E si parla di difensori, ovvero ruoli tutto sommato ancora non discriminati. Perché in attacco è davvero puro apartheid. E i casi di emarginazione in panca (se va male) stravolgimenti di ruolo titolari (se va bene) esistono eccome. Su tutti quello di Sebastian Giovinco che pare averli vissuti entrambi, emarginato alla Juve fuori ruolo per anni, prima di essere spedito in provincia e recuperato solo successivamente (e, indubbiamente, non reggendo a un certo punto neanche lui le pressioni).
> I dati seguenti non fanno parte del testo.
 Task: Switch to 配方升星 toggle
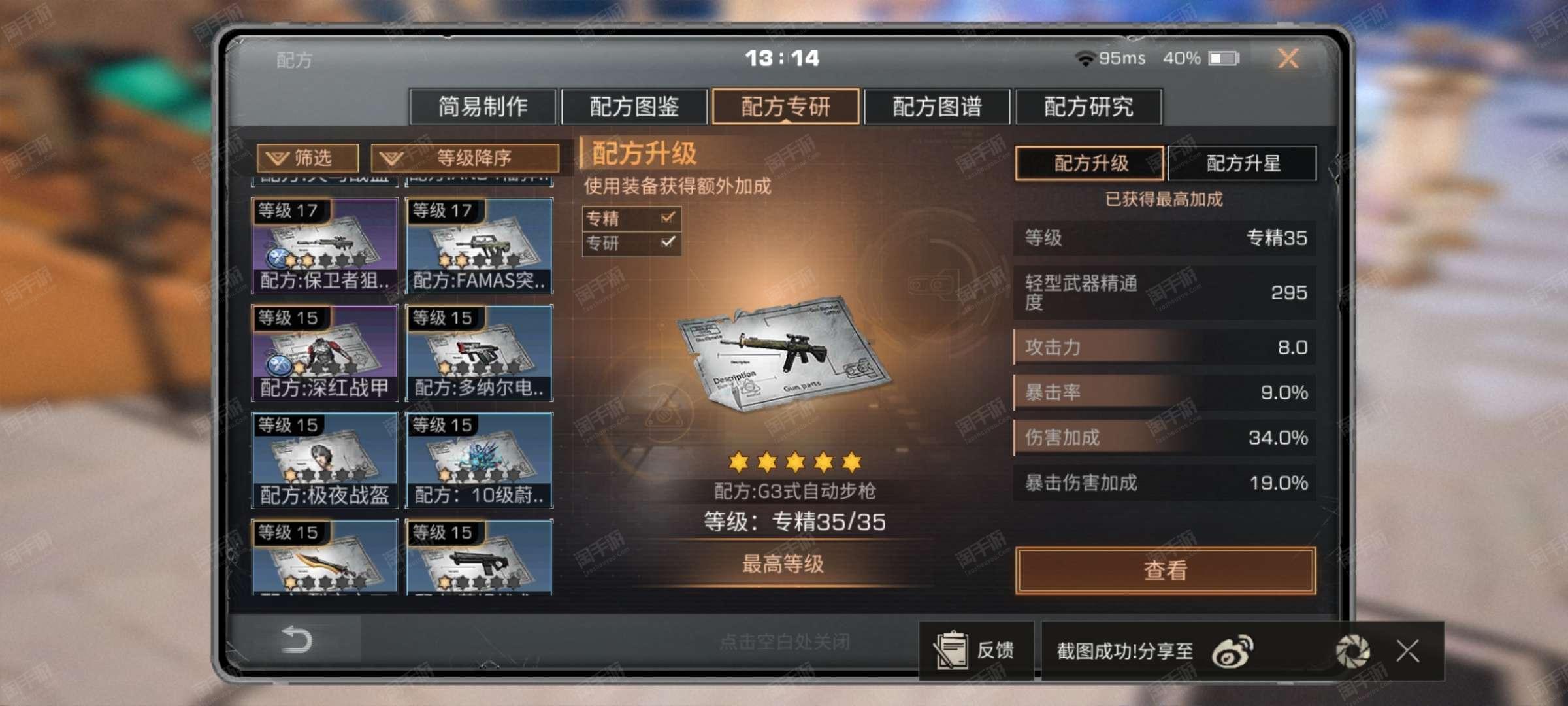(1243, 163)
Ma si pensi anche a Lorenzo Insigne, per mezza carriera costretto a fare praticamente il terzino, sebbene titolare, con l’unico risultato utile di non ascoltare le parole del suo primo allenatore, Zdenek Zeman, che criticava pubblicamente lo strano impiego del partenopeo, sostenendo che fosse un attaccante. Gli anni della crescita, però, sono un danno. E Insigne – che nel tiro aveva una delle sue maggiori qualità – è stato costretto a non affinarlo per almeno metà della sua carriera. Perché correre per recuperare un pallone è un conto, ma se sei un attaccante, fare tutto il campo per arrivare in porta è un altro, e comporta solo di non esercitare la propria abilità (per fare un piccolo esempio).

Soprattutto nel secondo caso, non avremo mai la controprova di ciò che sarebbe potuto essere. Ma una certezza ce l’abbiamo: pure quando sono tra i “fortunati” che giocano, i calciatori italiani quasi mai vengono impiegati per le loro caratteristiche. E il signor Lorenzo Pellegrini, in questo senso, rischia ancora oggi di fare la stessa fine del Lorenzo sotto il Vesuvio. Per anni impiegato a centrocampo, tenuto lontano dalla porta o dalla proiezione offensiva che è evidentemente la sua propensione naturale, Pellegrini ha trovato stabilità solo grazie a Jose Mourinho, che quest’anno nella Roma lo ha sfruttato per le sue capacità. Ieri, Roberto Mancini, sembrava averlo voluto in qualche modo “regredire” a centrocampo. Ma l’anarchico Pellegrini è volato verso la porta lo stesso. E, in qualche maniera, ha smentito il Ct come decenni di cultura italiana dell’apartheid calcistico: quello che, nella maggioranza dei casi, relega in provincia o in panchina alla prima partita sbagliata. E nei casi più “fortunati” a far giocare, ma ostacolando in ogni modo la crescita e il miglioramento.